##### Task material
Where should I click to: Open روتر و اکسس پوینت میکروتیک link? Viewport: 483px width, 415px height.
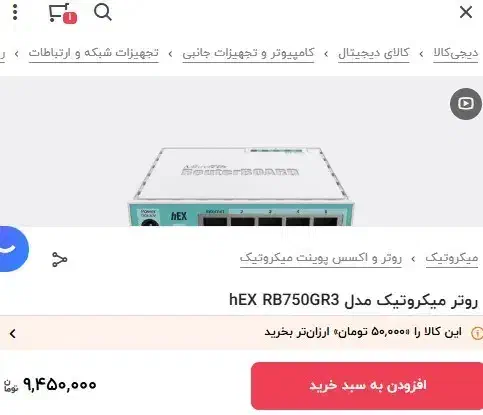pos(321,258)
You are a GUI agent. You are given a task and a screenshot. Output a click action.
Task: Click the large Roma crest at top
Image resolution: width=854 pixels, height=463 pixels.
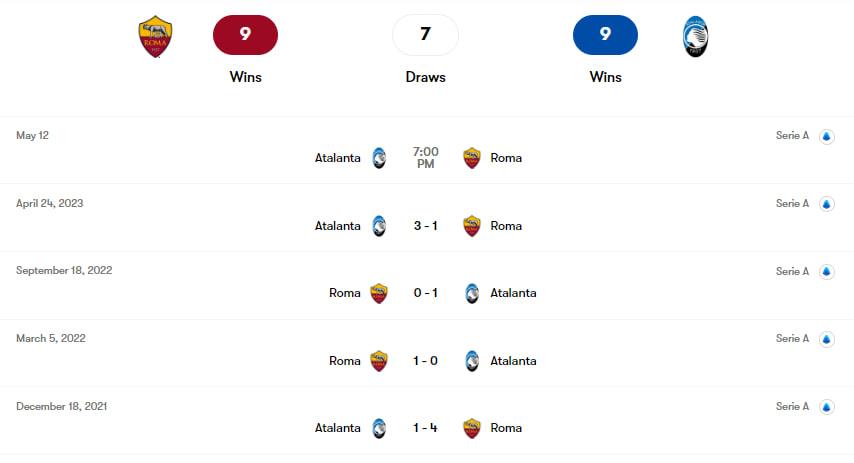coord(155,36)
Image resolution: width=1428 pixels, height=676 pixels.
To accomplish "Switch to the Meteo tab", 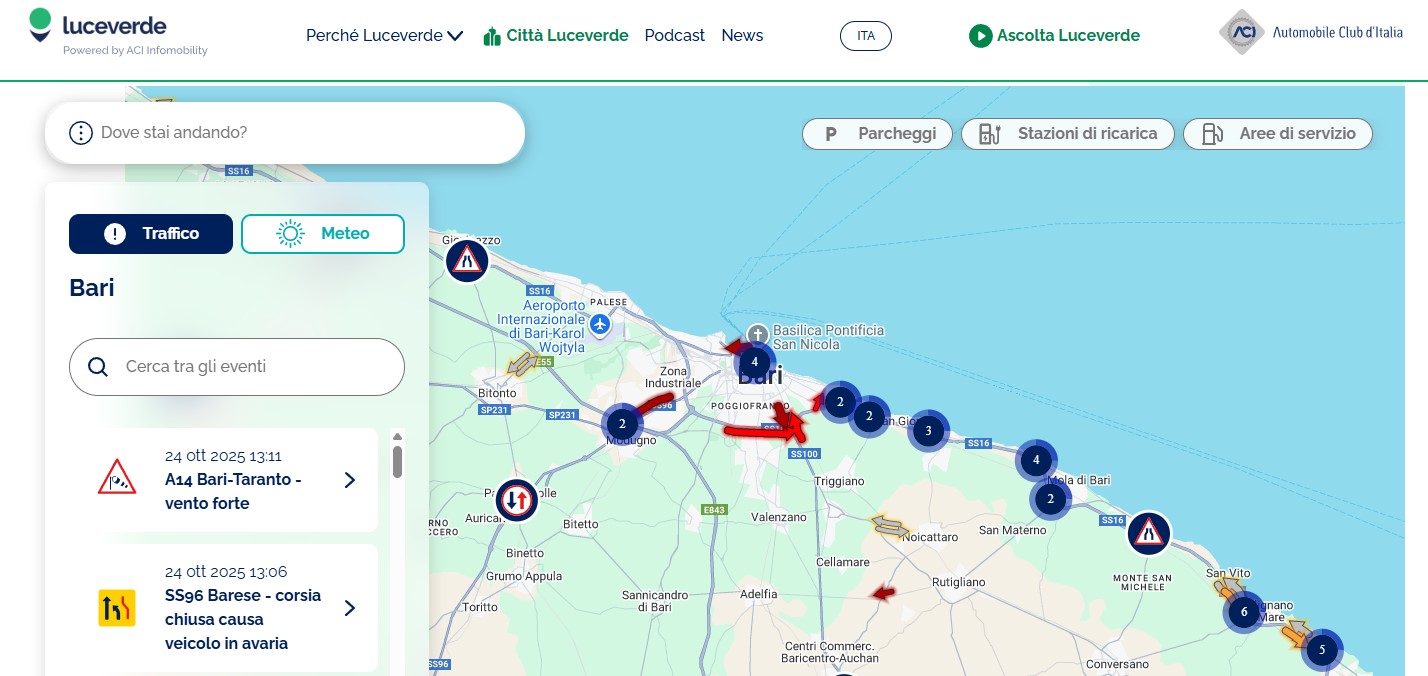I will pyautogui.click(x=323, y=234).
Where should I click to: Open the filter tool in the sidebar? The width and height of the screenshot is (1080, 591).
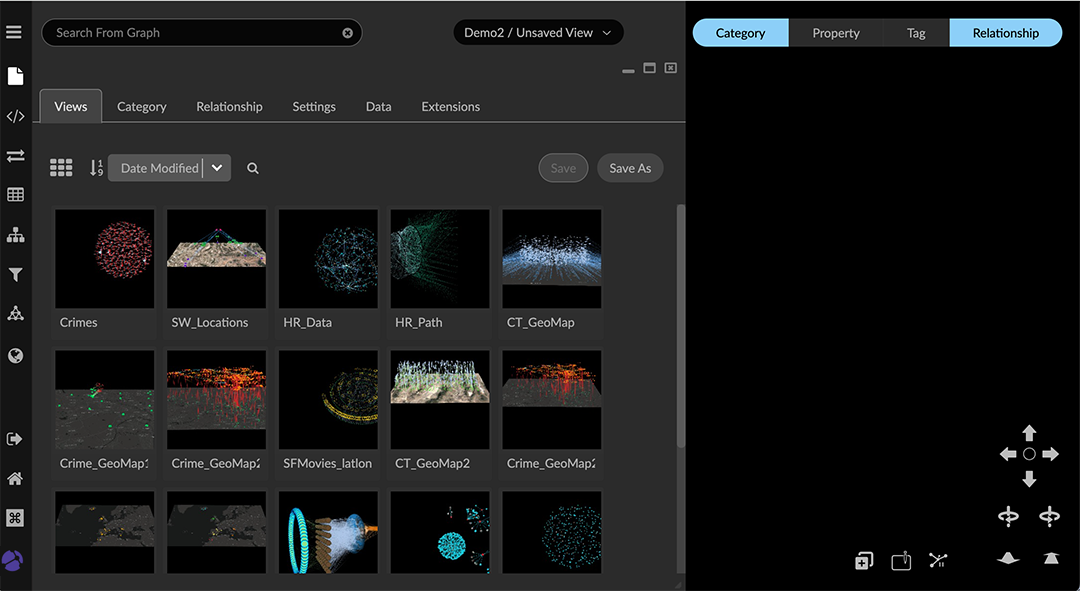15,274
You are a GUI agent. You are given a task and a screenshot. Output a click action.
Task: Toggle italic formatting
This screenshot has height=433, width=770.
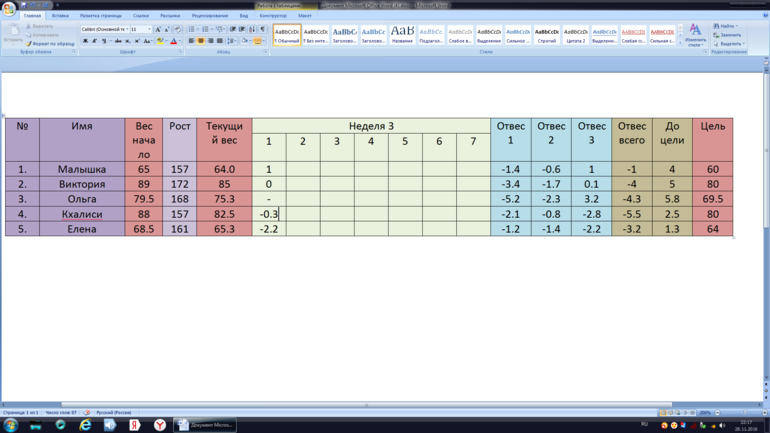(94, 41)
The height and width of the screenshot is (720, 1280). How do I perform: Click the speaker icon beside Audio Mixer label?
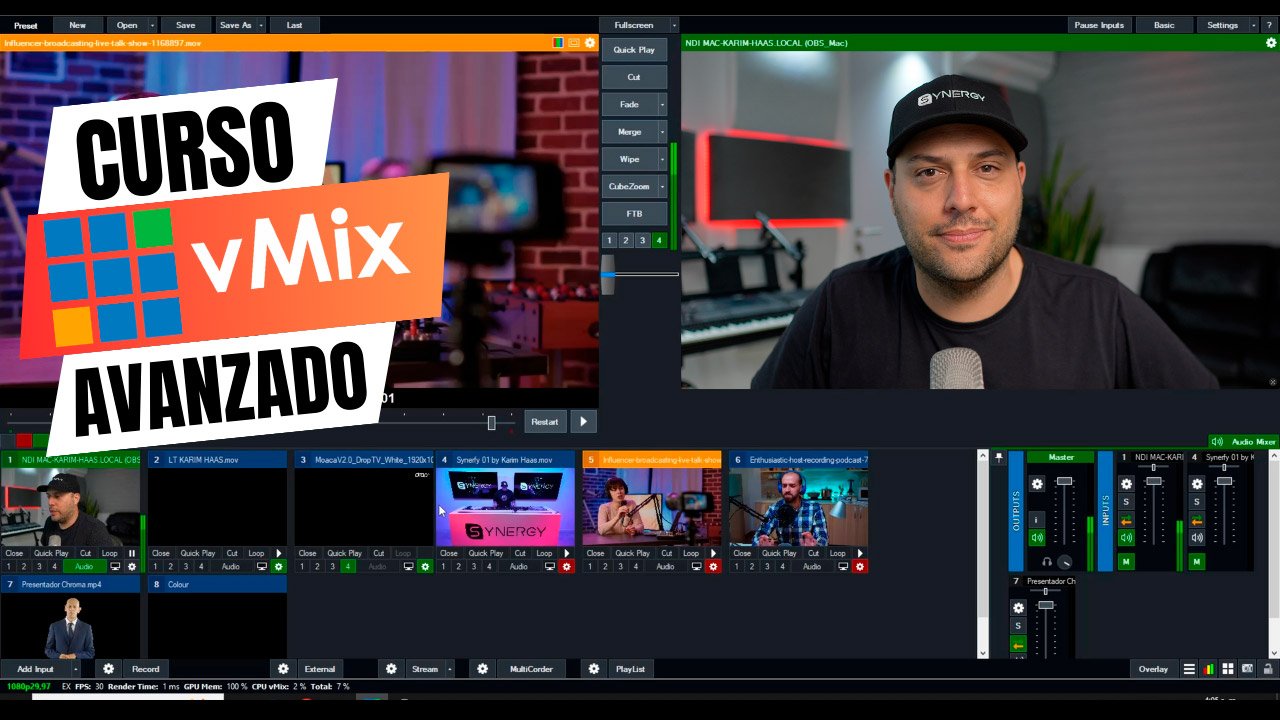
##########
● **Work order**
If a line falls between the one containing "Task: Toggle italic formatting" and the last line of the entries above, both included, reproduce it exactly; leave the pictures out.

● **Output**
Task: Toggle italic formatting
This screenshot has height=433, width=770.
(94, 41)
The height and width of the screenshot is (720, 1280). How do I perform: Click the speaker icon beside Audio Mixer label?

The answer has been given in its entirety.